WHAT IS EXPECTED – Among the entries below, one line contains "Click the Add Directory plus icon" and another contains "Screen dimensions: 2196x852". Transcribe those two lines and every line between them, exactly.

== RECORDS FOR THE EXERCISE ==

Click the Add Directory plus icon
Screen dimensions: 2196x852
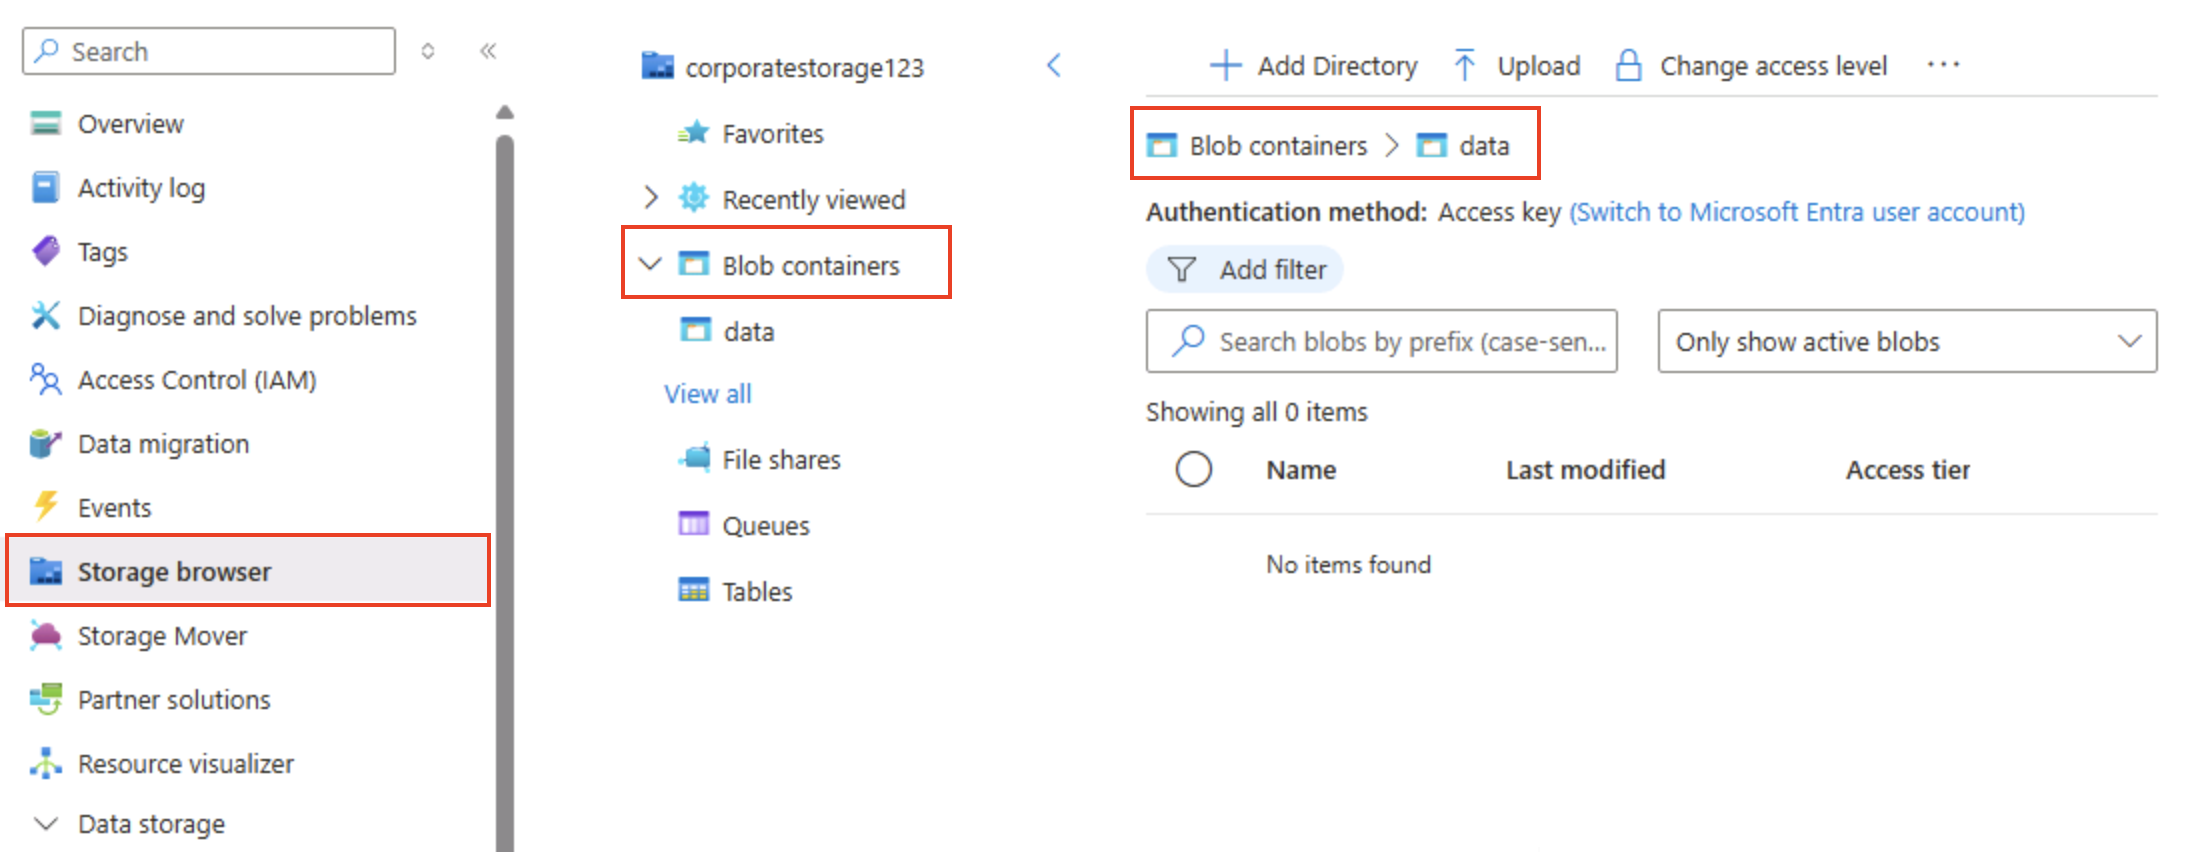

===
== RECORDS FOR THE EXERCISE ==

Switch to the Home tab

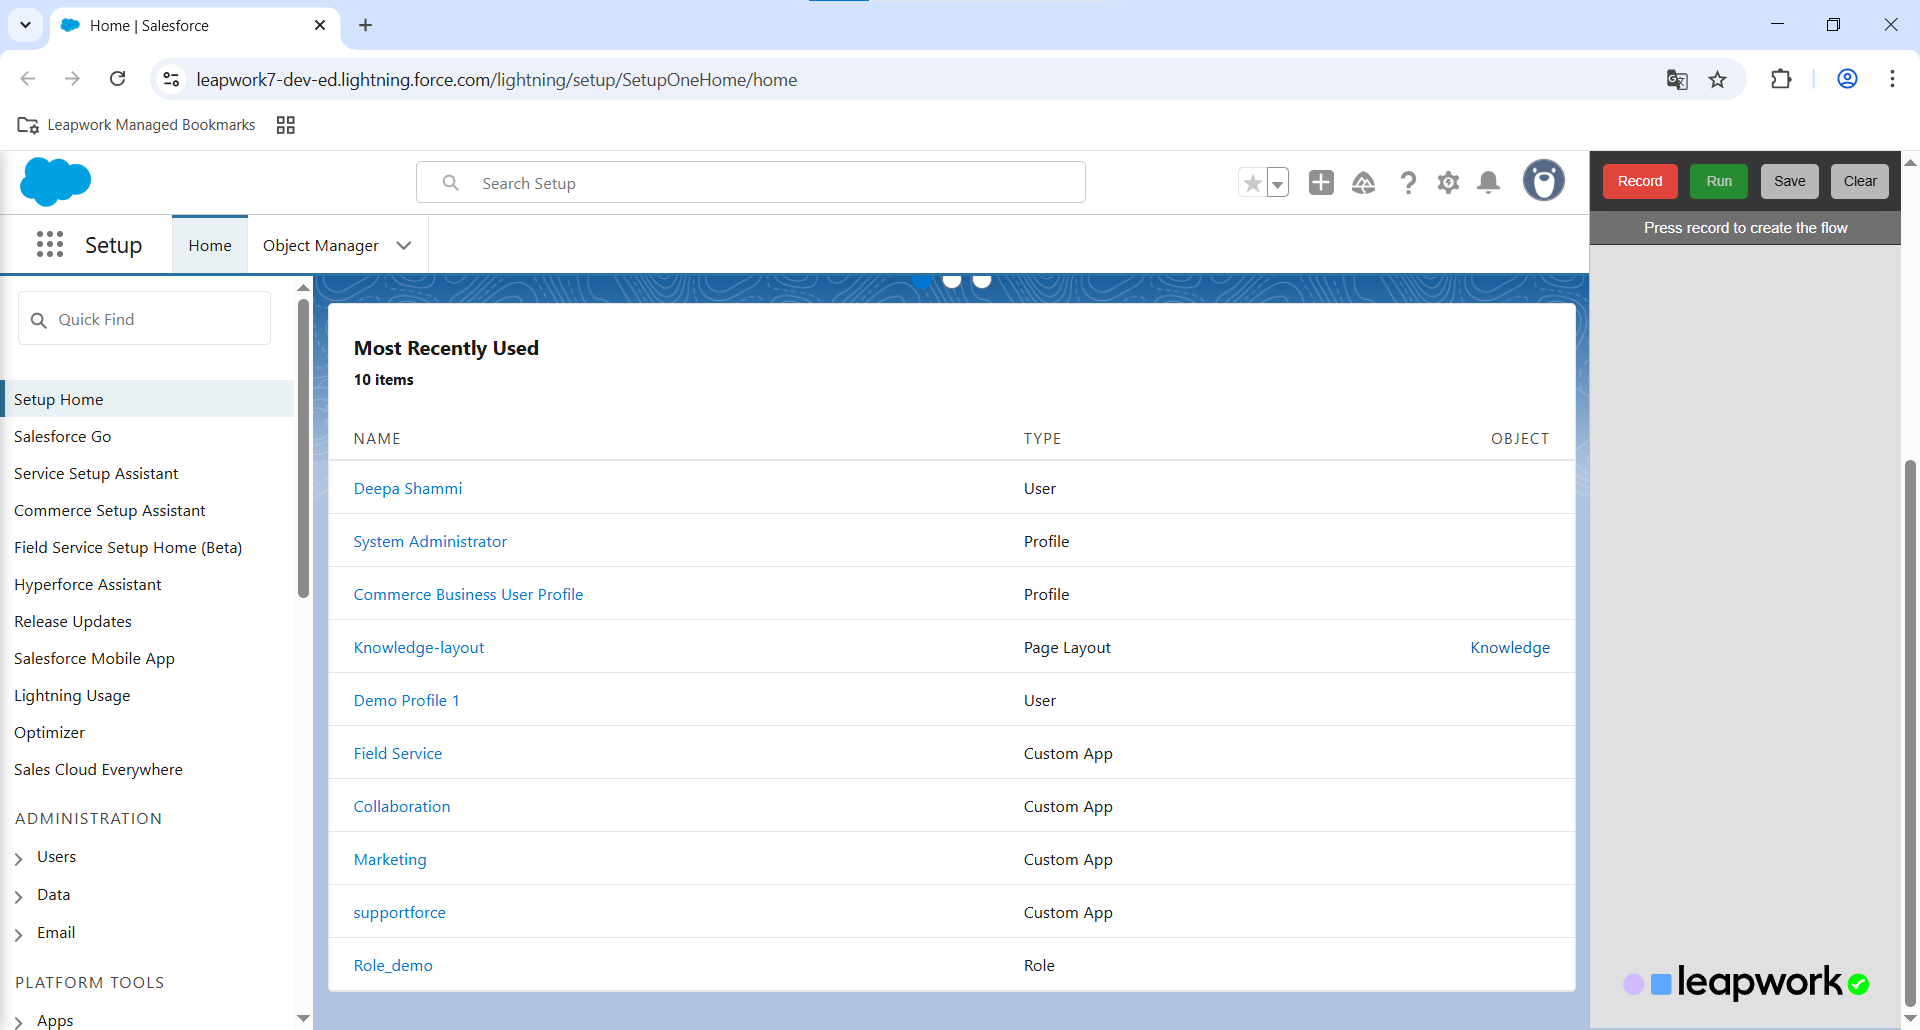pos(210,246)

===
== RECORDS FOR THE EXERCISE ==

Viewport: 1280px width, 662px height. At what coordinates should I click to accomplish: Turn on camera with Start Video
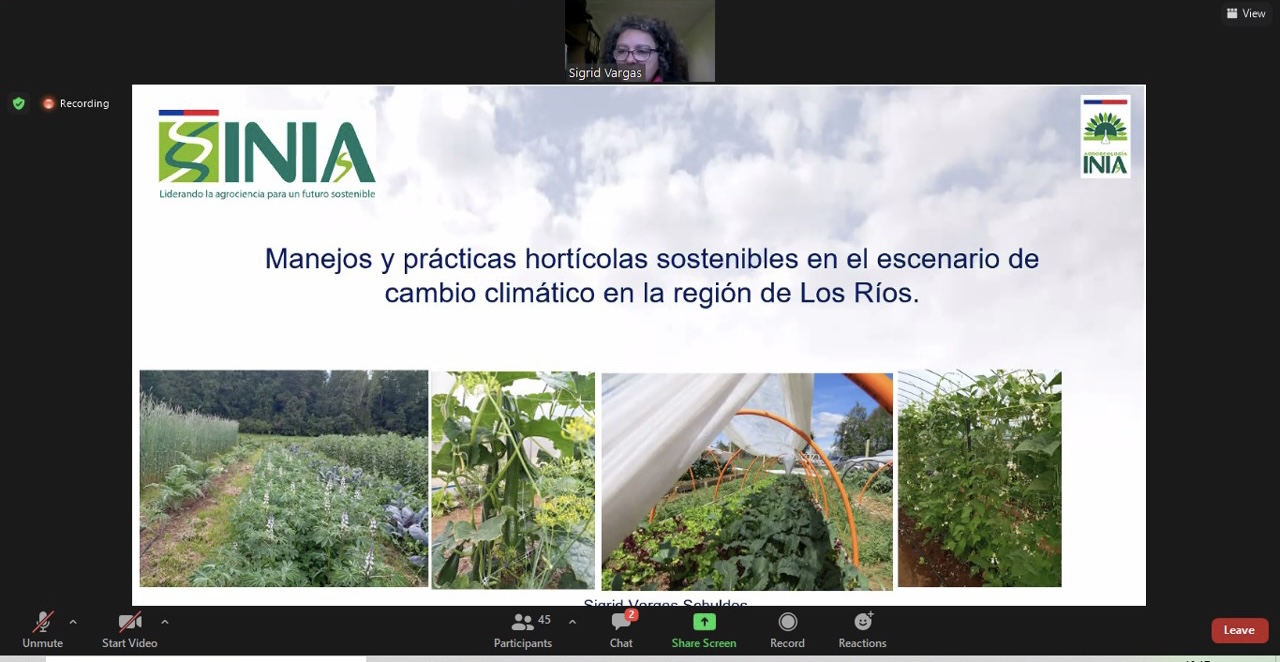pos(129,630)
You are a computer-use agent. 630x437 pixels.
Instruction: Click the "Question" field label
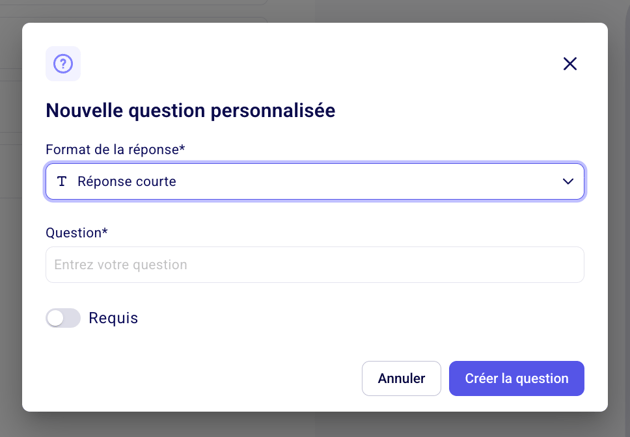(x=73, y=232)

===

ANSWER SPACE –
Click the Add Directory plus icon
Screen dimensions: 2196x852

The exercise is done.